So, I didn't go yesterday or today and I'm wondering if I'll get my act together for next week when Andy should be back from Jamaica. Mind you, he might be suffering from jet lag and then there will be a strong temptation just to lol about, although I'm seriously aware that I need to get my act together and fast as 2011 is getting underway and I've little in the way of exercise since the middle of December.
A still from one of many Here Come the Girls ads from Boots. See link further down in this post. |
God! I hate stereotypes, but worst of all I hate stereotype reinforcment. You know the sort of thing, like when a 'lad's mag' makes the assumption that all men like football more than sex and feature photographs of muddy football boots on carpets with women rolling their eyes. The trouble with shopping, of course, is that you witness, first hand, the stereotype in action: women with branded carrier bags acting as if there isn't a recession – or rather making me feel as if the economic downturn is only affecting me.

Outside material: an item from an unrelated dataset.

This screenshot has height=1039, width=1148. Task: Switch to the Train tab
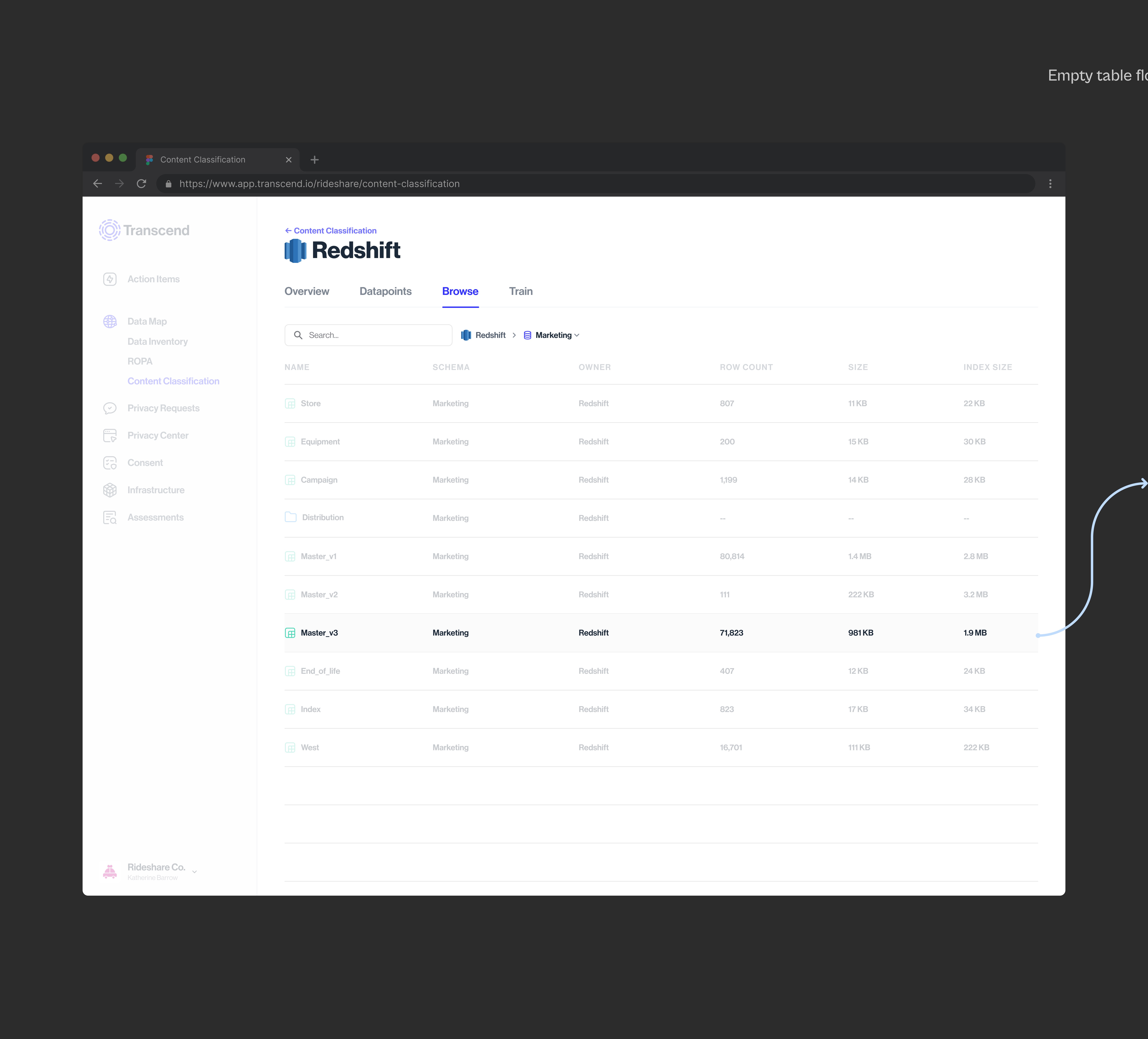pyautogui.click(x=520, y=291)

As I walked around HMV looking at CDs and DVDs, I realised that there was nothing I wanted or desired enough to actually buy. It struck me that I could do without a DVD or a video or a boxed set of 24 or a special promotional Dirty Dancing CD. I could live without a digital radio that would accommodate my iphone; I simply don't need anything and, if the truth be known, nor does anybody else. What makes people shop is boredom, it's a chance to get out of the house and discover another environment, namely, a shopping mall. But who are these people who regard shopping as entertainment? Who are these people who get excited about a new shopping mall that, no doubt, will be exactly the same as any other, housing the same global brand names? As a group of individuals, women must swell the ranks more than men, and imagine spending the day at Westfield Shopping Centre in West London where all you're going to do is take tops and bottoms off of clothes racks and say to your accomplice, "Does this suit me?" And then, when you're bored, you'll decamp to some food outlet which you've been convinced is quality when, in reality, it's a load of shit – and pricey shit at that! And at the end of the day, you'll be sitting on the bus or tube, possibly with three of four branded bags around your feet – Primark, Next, TK Maxx, Monsoon – the contents of which will soon be on shelves in your wardrobe with all the other stuff. In the same way that food is just shit waiting to happen, new clothes are merely charity shop stock waiting to happen.

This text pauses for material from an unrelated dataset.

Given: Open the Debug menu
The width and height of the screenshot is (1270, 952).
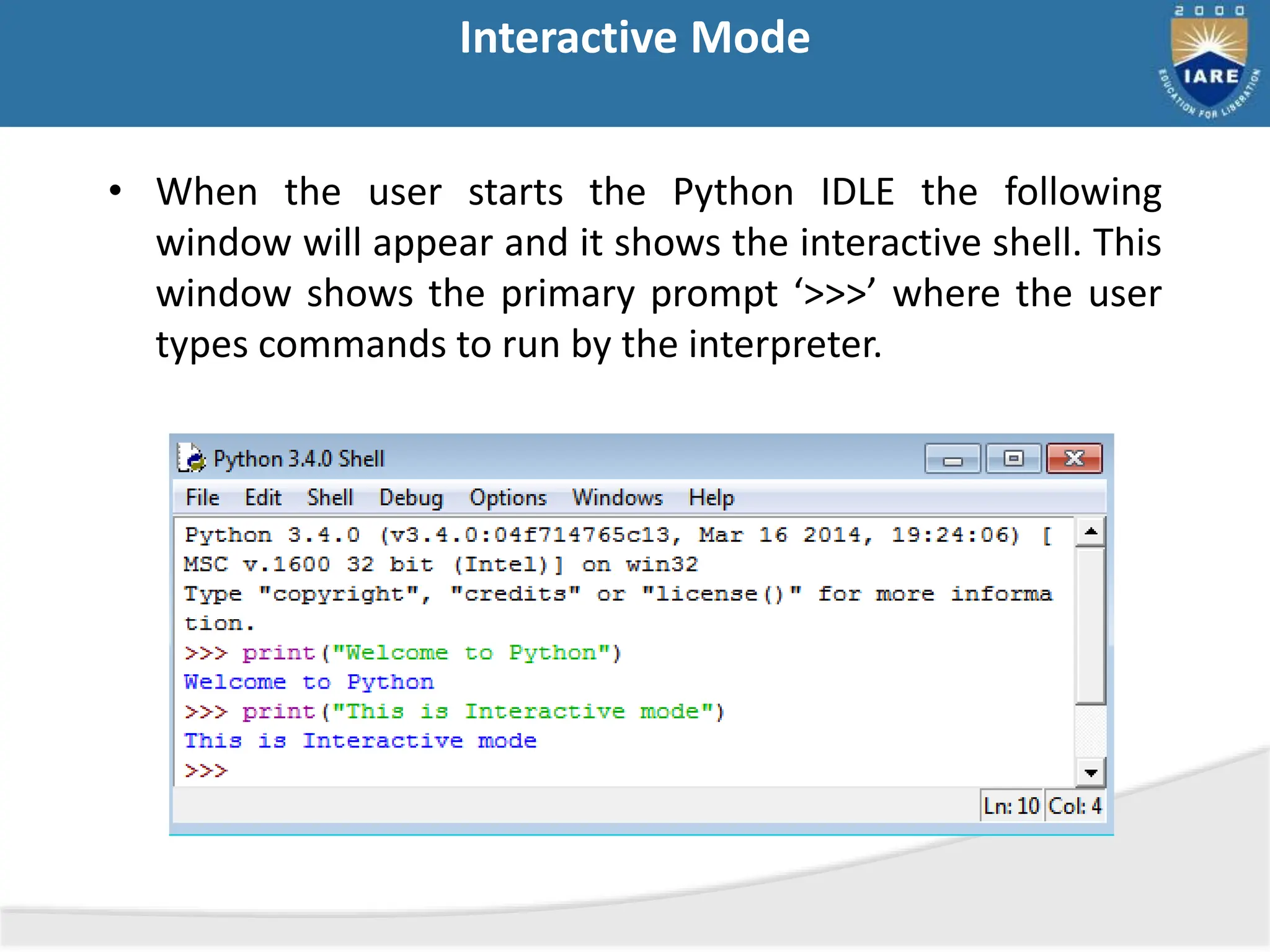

I wandered around the mall and I realised that the phrase 'less is more' is kind of bang on in terms of the argument I am putting forward here; we all sit in front of our huge, flat-screen televisions being told what we need by advertisers when the reality is we don't need anything other than food and water and a roof over our heads. Life, I figured, would be so much better without all the shit contained in countless shopping malls the length and breadth of the country. I began to long for a simpler life where I didn't feel I needed the latest this or that and it dawned on me that, as a nation, we're all so fucking greedy in a kind of footballers' wives sort of way.
Our greed, of course, comes out in force at Christmas time, making a mockery of the celebration. But now I'm back to the stereotype, as epitomised by the Here Comes the Girls Boots ads – greedy women who live to shop with their husband's credit card. Cue fat bloke in a football shirt rolling his eyes and asking 'how much did that lot cost?' as his wife stands on the doorstep surrounded by carrier bags and smelling of Chardonnay. And you just know that as soon as he runs out of money, she's off.
The Here Come the Girls ads for Boots, alluded to above, are all characterised by a few bars of brass which I now link with greedy women. Whenever I come into contact with them I hum the tune, either out loud or to myself and cringe inwardly as I do so.